Moreover, since the concentration of exogenously added H2O2 is likely an over-estimate of intracellular and subcellular accumulation, interpolating local concentrations of H2O2 based on HyPer7 measurements can only provide an upper-bound estimate. Other studies have modeled a 390 to 650-fold difference between extracellular and intracellular H2O273,74 and calculated a basal steady-state of 2 to 4 nM in mitochondria9. Our experiments never produce a steady-state change approximating greater than the equivalent of treatment with 2 µM H2O2. This suggests the apparent mitochondrial accumulation of H2O2 corresponded to between a 3 to 5 nM increase above this baseline to 5 to 9 nM, though this number is likely specific to both cell type and metabolic conditions. Acute ROS generation experiments using toxins and KR reported here never caused overt cell death during imaging and had only begun to overload redox machinery between compartments. Therefore, we predict our estimated 3 to 5 nM increase in mitochondrial H2O2 delineates the transition from oxidative eustress toward distress. Higher levels of ROS production induce mitochondrial aggregation, dysfunction, mitophagy, and ultimately cell death27,32,41,75,76,77,78. Future studies in alternative models, scavenging, and metabolic or disease conditions may further investigate the responses to changes in ROS.

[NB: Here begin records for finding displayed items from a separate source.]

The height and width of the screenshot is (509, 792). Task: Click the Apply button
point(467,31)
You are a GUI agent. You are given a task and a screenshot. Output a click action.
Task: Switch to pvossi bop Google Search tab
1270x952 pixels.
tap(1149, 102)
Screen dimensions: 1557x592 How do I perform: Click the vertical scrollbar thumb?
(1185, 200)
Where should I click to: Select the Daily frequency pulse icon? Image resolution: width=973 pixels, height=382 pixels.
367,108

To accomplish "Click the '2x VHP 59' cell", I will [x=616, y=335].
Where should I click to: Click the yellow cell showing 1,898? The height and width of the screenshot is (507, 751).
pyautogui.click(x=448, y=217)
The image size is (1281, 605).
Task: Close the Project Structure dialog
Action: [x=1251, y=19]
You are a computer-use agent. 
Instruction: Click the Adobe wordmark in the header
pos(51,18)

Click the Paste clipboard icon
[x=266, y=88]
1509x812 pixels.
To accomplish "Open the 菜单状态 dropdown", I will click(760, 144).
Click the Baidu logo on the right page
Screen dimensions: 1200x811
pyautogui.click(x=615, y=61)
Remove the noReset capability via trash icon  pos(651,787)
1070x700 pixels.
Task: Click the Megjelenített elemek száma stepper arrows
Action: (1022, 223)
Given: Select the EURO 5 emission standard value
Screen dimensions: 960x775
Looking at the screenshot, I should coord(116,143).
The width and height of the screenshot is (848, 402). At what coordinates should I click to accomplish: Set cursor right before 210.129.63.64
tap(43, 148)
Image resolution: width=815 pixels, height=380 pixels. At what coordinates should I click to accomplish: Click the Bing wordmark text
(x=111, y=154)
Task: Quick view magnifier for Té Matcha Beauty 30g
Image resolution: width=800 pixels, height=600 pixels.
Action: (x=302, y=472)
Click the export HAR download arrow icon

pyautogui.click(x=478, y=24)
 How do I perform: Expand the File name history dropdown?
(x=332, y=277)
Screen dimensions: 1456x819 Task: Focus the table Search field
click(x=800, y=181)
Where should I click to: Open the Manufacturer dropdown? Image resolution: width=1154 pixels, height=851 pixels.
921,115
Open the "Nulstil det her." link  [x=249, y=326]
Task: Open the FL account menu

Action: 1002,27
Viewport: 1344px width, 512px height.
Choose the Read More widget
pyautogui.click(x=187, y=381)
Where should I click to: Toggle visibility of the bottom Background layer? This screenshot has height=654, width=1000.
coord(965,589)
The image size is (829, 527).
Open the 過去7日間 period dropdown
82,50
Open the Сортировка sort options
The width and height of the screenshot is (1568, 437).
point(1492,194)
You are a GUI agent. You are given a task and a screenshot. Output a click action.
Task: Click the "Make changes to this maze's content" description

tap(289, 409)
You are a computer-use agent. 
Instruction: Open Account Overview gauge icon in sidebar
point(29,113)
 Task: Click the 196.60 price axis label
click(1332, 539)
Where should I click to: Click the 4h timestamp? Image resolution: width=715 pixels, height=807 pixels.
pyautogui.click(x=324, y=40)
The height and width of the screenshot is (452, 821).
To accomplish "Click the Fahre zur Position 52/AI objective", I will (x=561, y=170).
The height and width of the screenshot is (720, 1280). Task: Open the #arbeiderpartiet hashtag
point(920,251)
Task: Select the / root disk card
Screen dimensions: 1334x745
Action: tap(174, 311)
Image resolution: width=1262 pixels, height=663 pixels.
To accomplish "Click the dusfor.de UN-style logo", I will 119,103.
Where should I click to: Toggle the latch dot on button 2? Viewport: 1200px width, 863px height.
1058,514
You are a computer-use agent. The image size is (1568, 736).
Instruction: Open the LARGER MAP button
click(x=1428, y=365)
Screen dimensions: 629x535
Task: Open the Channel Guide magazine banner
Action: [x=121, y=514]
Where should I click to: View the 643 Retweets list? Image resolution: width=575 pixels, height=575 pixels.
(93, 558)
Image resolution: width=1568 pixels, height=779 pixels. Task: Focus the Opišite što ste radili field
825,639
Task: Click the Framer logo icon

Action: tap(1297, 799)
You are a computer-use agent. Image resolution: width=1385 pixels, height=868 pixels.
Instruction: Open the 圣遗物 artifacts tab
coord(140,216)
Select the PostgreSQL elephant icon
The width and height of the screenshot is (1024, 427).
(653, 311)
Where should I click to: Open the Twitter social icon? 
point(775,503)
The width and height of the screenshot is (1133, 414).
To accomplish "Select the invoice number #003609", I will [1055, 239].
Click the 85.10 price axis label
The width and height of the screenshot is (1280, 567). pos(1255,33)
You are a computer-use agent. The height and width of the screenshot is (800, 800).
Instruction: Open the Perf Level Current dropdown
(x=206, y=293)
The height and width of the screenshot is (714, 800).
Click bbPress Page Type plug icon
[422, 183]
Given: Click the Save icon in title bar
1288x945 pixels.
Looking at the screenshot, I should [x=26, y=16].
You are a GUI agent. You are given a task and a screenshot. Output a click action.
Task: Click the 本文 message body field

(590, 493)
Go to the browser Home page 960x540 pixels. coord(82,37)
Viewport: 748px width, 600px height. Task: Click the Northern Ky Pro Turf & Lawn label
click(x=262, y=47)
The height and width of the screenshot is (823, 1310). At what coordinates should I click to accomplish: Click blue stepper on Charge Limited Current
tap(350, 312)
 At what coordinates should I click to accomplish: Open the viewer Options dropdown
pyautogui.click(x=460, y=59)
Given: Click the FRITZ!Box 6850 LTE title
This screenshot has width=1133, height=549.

Previous reports have indicated ROS-mediated hyperfusion acts to prevent pathological accumulations of ROS in the mitochondrial network79,80,81,82. Here, we show that spatiotemporally limited pulsing of matrix ROS generation induced transient mitochondrial hyperfusion and intracellular mixing of ROS through the active movement of mitochondria. The first pulse of matrix ROS induced local hyperfusion. The second pulse induced less transient hyperfusion, but also increased ROS levels found in distal mitochondria relatively far from the site of ROS photogeneration. This network ROS spread was delayed by several minutes following the second pulse of ROS itself and was limited by cell-type. However, in human cells, this inter-network spread occurred during the decay of matrix HyPer7 and during the increase in IMS HyPer7 oxidation, indicating ROS was being released from the matrix. We speculate this inter-mitochondrial spread of ROS acts to dilute ROS contents over a greater population of mitochondria, both decreasing the damage of any singular mitochondrion but also hastening the global cell response to oxidative distress. In support of this theory, cells with impaired fusion (OPA1 KD) had a slower decay speed of oxidized HyPer7, suggesting impaired antioxidant capacity, along with nearly complete inhibition of transient elongation. In cells with impaired fission (DNML1 KD encoding DRP1), oxidized HyPer7 had more rapid decay along with greater oxidation of distal mitochondria, suggesting heightened antioxidant defense and greater diffusion. Fission-deficient cells also had more transient elongation events as measured by both area and form factor. Overall, this work impairing mitochondrial fusion/fission machinery suggest that ROS-mediated transient elongation events require fusion and at the very least correlate with hastened ROS clearance in mitochondria. An important extension of this work would be investigating mitochondrial ROS spread in cells with unique morphology, such as neurons, where mitochondria can be trafficked over relatively large distances.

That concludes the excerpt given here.